Thursday, November 4, 2010

More Phrases You Don’t Want to Hear From Your Doctor…

  •  “Hey, Fatty.”

  • “You’re still alive? Damn, I lost a bet.”
  • “Apparently you’ve suffered an overdose of dulce de leche.”

  • “Bend back over. I think I lost my watch.”

  • “Nurse, can you bring out the industrial scale?”

  • “Well, maybe we can tie two paper gowns together.”

  • “Turns out those ‘diet pills’ you ordered on the internet were really Mexican jumping beans.”
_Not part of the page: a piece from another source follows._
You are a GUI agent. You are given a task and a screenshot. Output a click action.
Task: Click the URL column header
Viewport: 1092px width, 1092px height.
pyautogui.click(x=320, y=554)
  • “Your bloodwork doesn’t show anything troubling, but your cheesework indicates a lot of problems.”

  • “No, we don’t normally see blood pressure gauges explode like that…”

  •  “I’ve scheduled you a heart attack next Thursday.”

  • “I’m gonna need you to scarf down as many chips and cupcakes as you can and… wake up, wake up. You’re dreaming…”

  • “Can you move your head to the right and the left for me? Good, now can you do that anytime anyone offers you dessert?”

  • “You’ll be fine as long as you quit eating everything you like.”

  • “Your cholesterol… hmmmm, how should I best say this? It sucks.”

  • “In medical terms, your glutius is very maximus.”

  • “How do you feel about giving yourself shots and taking dozens of pills every day?”

  • “Good news! I’m gonna make a lot of money on your case.”